Producenci drogich aut, chociaż się tym nie chwalą, często pożyczają elementy do swoich maszyn ze zwykłych samochodów dla szarych ludzi. Chociaż mogłoby się wydawać, że tego typu zabiegi to rzadkość, stosują je nawet najwięksi, tacy jak Lamborghini.
Toyota Corolla AE86 i Lotus Esprit
Toyota Corolla AE86 to dla wielu legenda sama w sobie, jednak nawet najwięksi miłośnicy tej japońskiej maszyny muszą przyznać, że daleko jej było do brytyjskiego Lotusa. Esprit czwartej generacji mimo szlacheckiej krwi otrzymał tylne światła od szalonej japońskiej Corolli.

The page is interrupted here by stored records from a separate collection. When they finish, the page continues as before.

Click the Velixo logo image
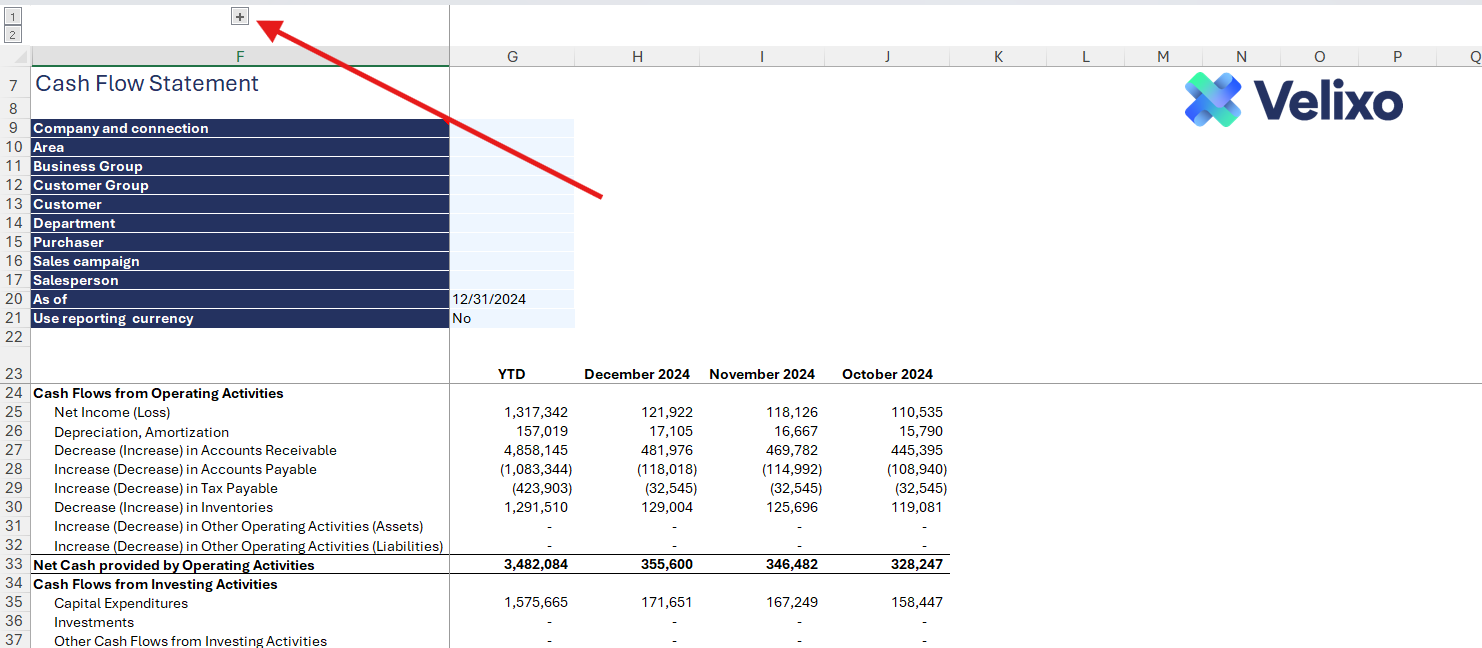This screenshot has height=648, width=1482. pyautogui.click(x=1293, y=100)
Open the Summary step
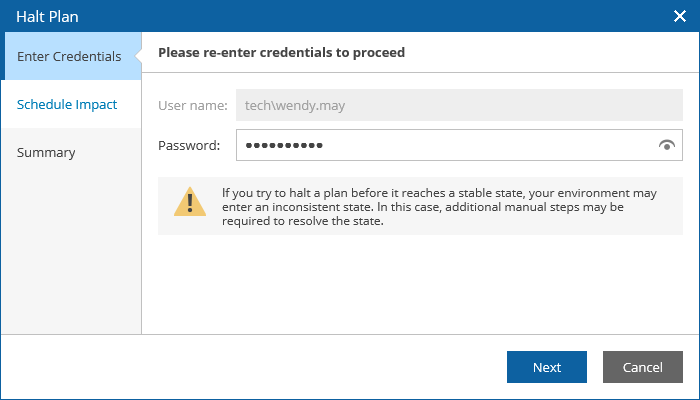700x400 pixels. (46, 152)
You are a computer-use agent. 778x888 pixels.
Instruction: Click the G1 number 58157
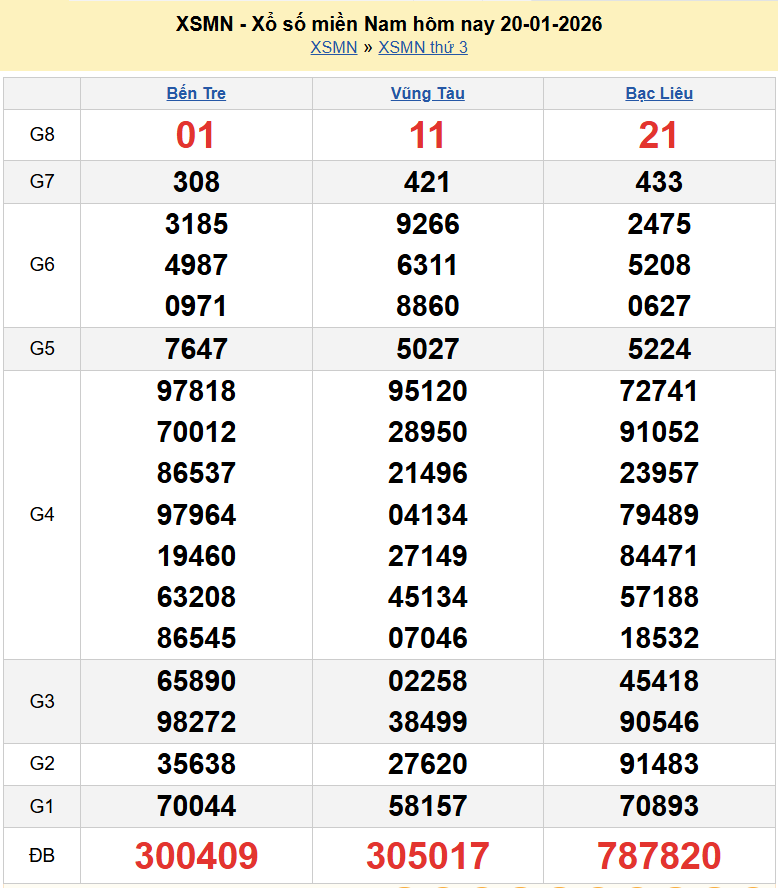tap(427, 806)
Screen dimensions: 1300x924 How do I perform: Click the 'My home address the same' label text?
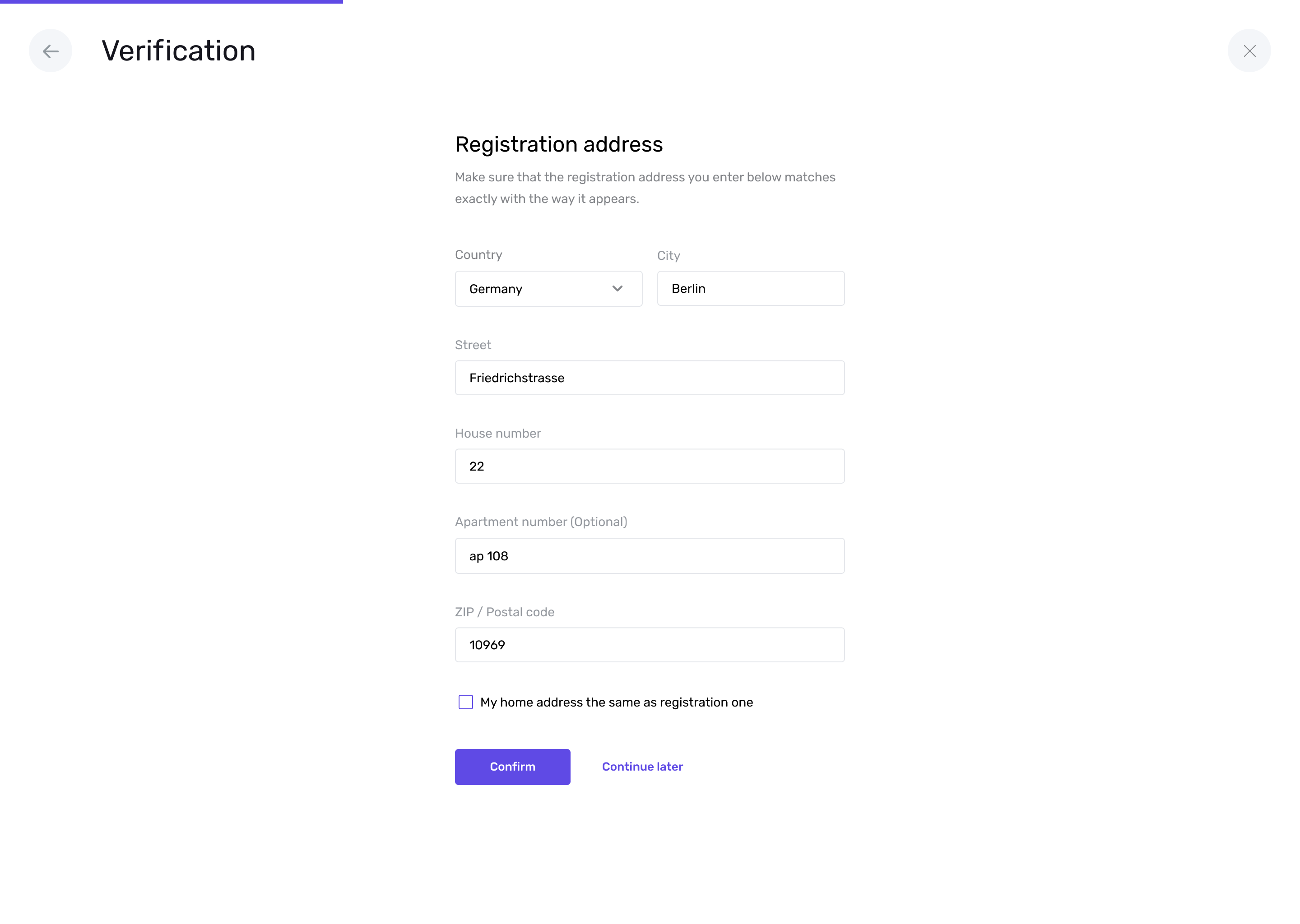tap(617, 702)
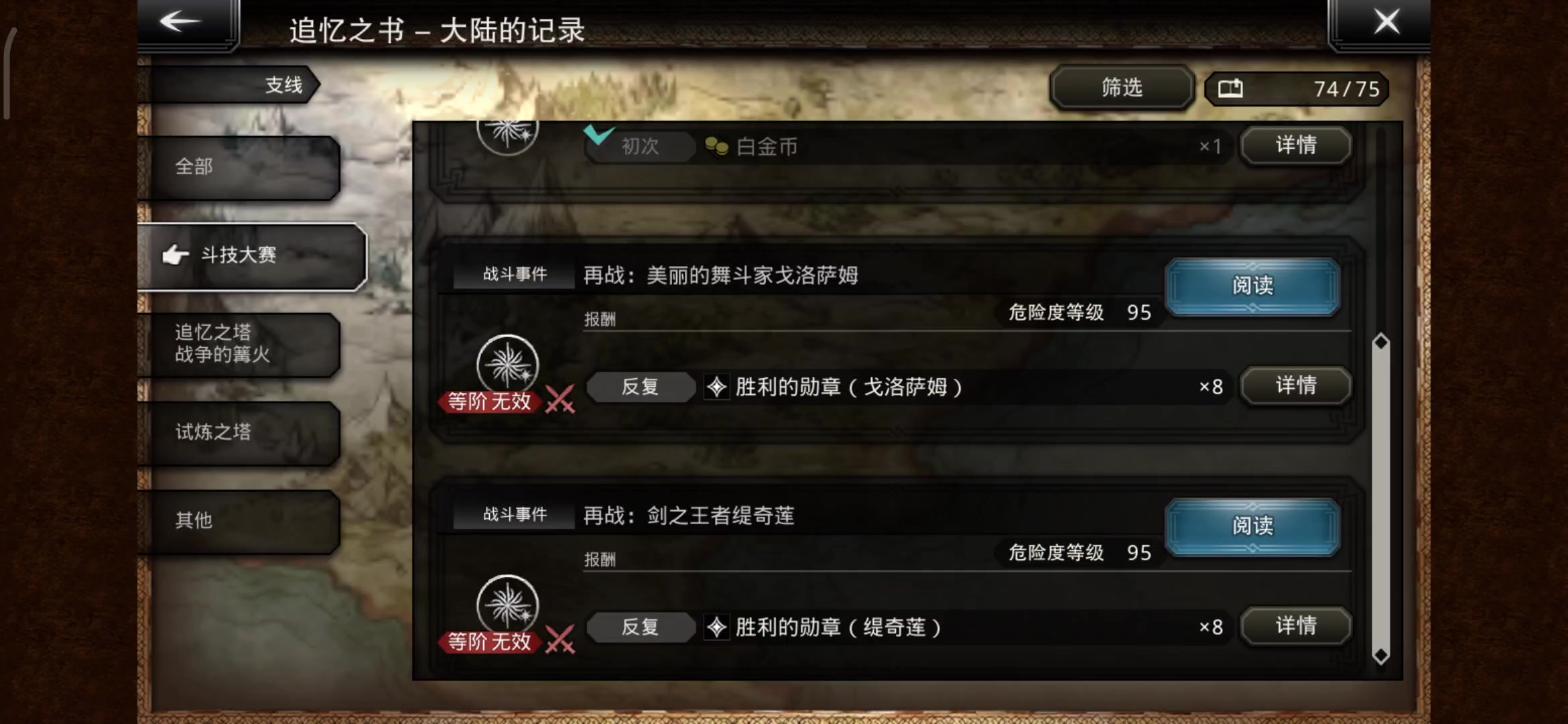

Ford Focus i Lamborghini Murciélago
Ford Focus pierwszej generacji oraz Ford Mondeo trzeciej generacji - bardzo dobre, ale również bardzo zwyczajne samochody. Przypuszczalibyście, że ich boczne, trójkątne kierunkowskazy zostały przeszczepione do jednego z szarżujących byków? Styliści obrócili mały klosz z Fordów i przenieśli go przed przednie koło. Co ciekawe, zniknął on razem z wejściem LP640, jednak wprawne oko zauważy go również na LP 670-4 SuperVeloce China Edition.
Rover 216 i Jaguar XJ220
Stary kanciasty Rover 216, gdyby mógł, zaokrągliłby się ze szczęścia na wieść, że jego tylne światła trafiły do Jaguara XJ220. Legenda przełomu lat 80. i 90., chociaż jak na tamte czasy piekielnie droga, była - jak widać - wyposażona w drobiazgi, które czyniły ją chociaż odrobinę tańszą.